Records provided —
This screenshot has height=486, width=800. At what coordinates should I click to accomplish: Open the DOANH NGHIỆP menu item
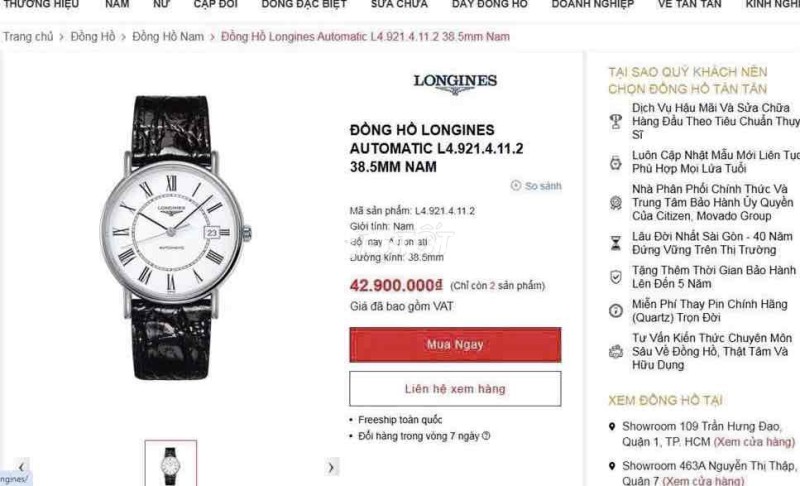pyautogui.click(x=592, y=5)
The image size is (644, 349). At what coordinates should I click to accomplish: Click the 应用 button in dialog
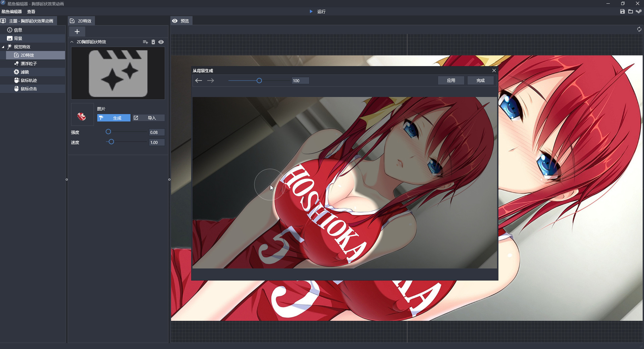pos(451,81)
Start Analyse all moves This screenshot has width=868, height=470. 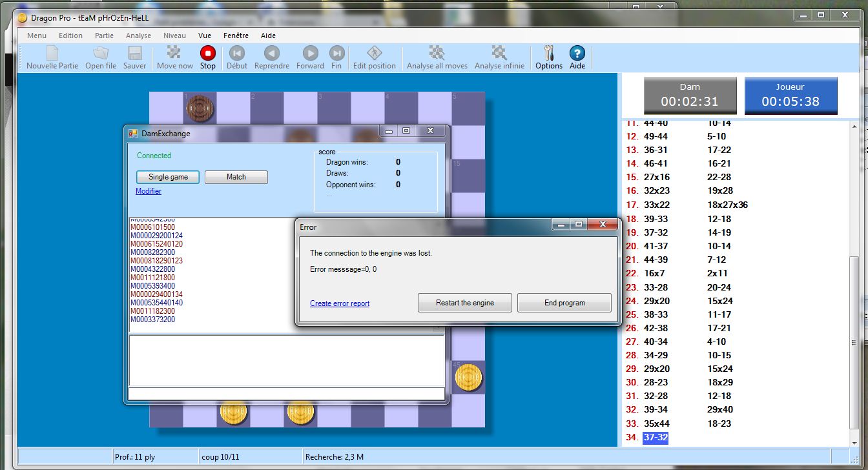(437, 54)
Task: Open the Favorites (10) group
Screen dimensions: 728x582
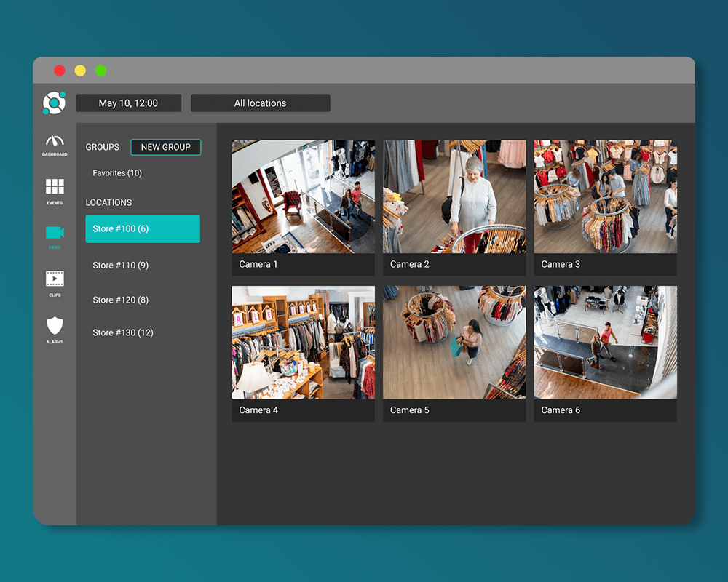Action: point(117,173)
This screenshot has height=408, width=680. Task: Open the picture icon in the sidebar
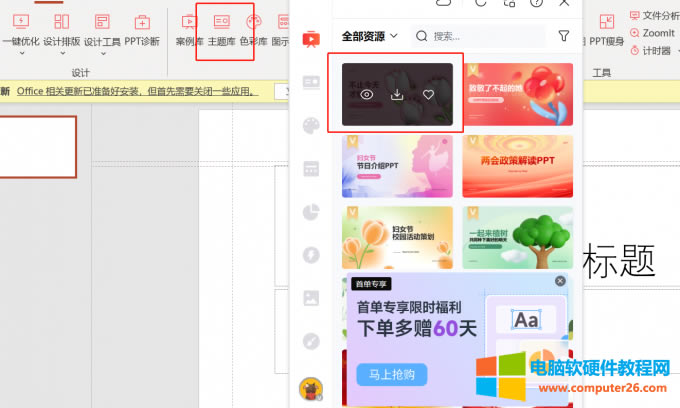point(311,297)
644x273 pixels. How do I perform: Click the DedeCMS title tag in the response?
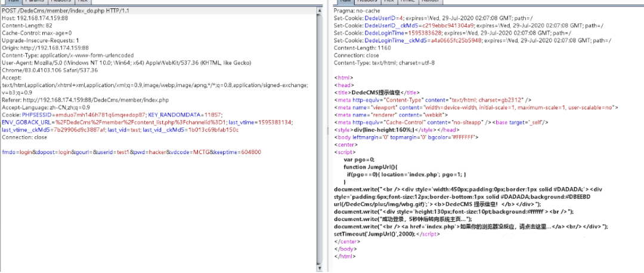pyautogui.click(x=375, y=93)
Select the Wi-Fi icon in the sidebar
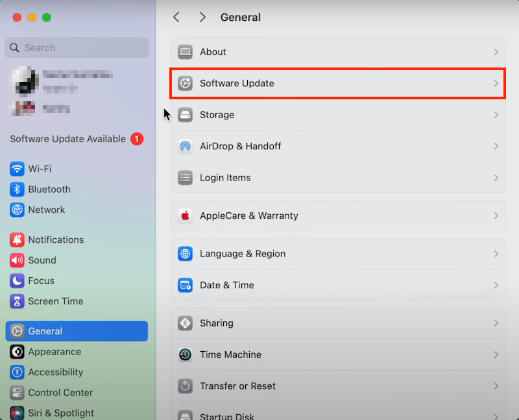519x420 pixels. (x=18, y=169)
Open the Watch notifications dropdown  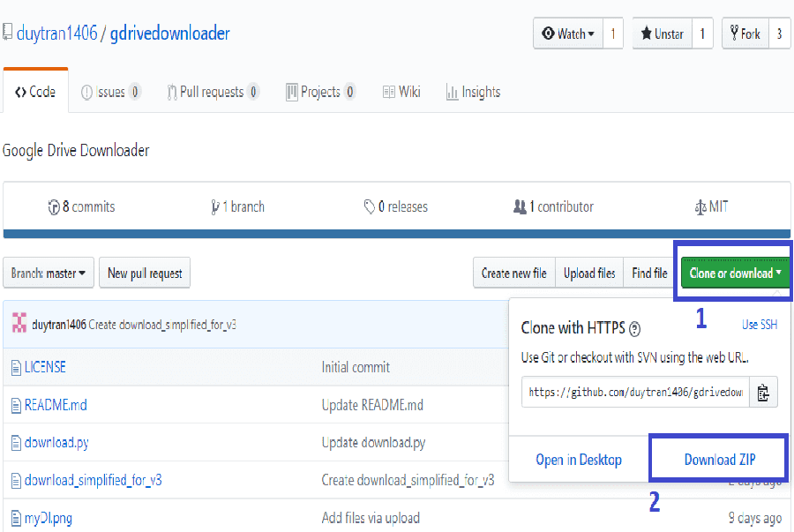point(569,34)
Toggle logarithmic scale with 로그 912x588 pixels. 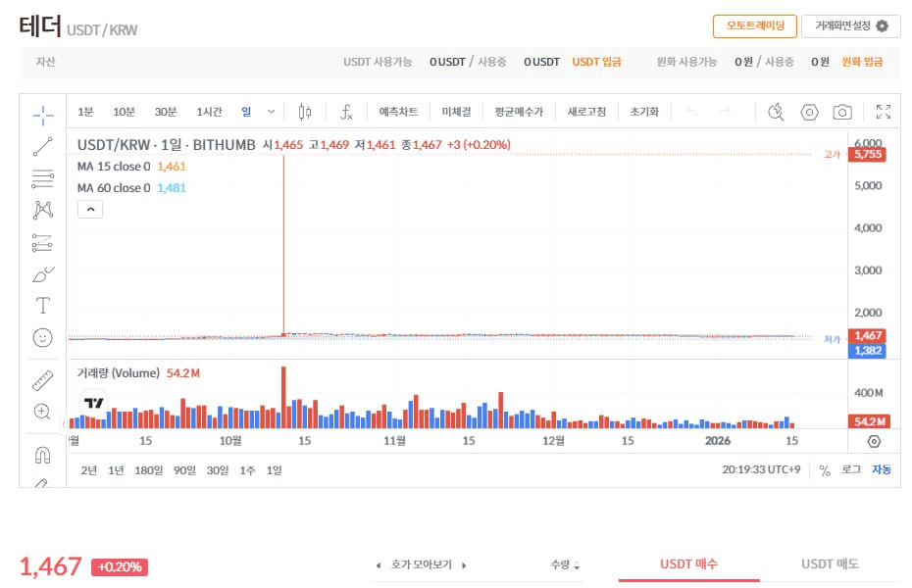(852, 470)
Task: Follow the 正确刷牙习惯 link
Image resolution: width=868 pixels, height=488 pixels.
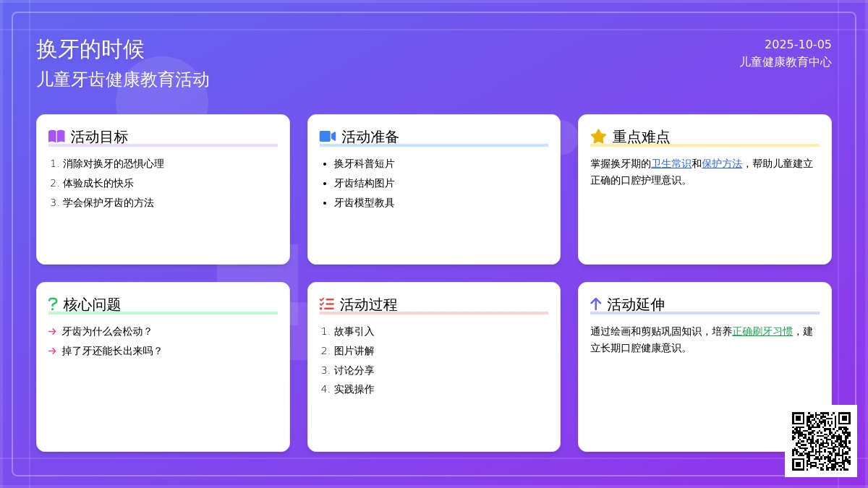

Your task — Write out again, word for word, only the lines from the one with "Task: Follow the 正确刷牙习惯 link" through the last line of the material, and omit each picture.

Exercise output —
Task: Follow the 正确刷牙习惯 link
Image resolution: width=868 pixels, height=488 pixels.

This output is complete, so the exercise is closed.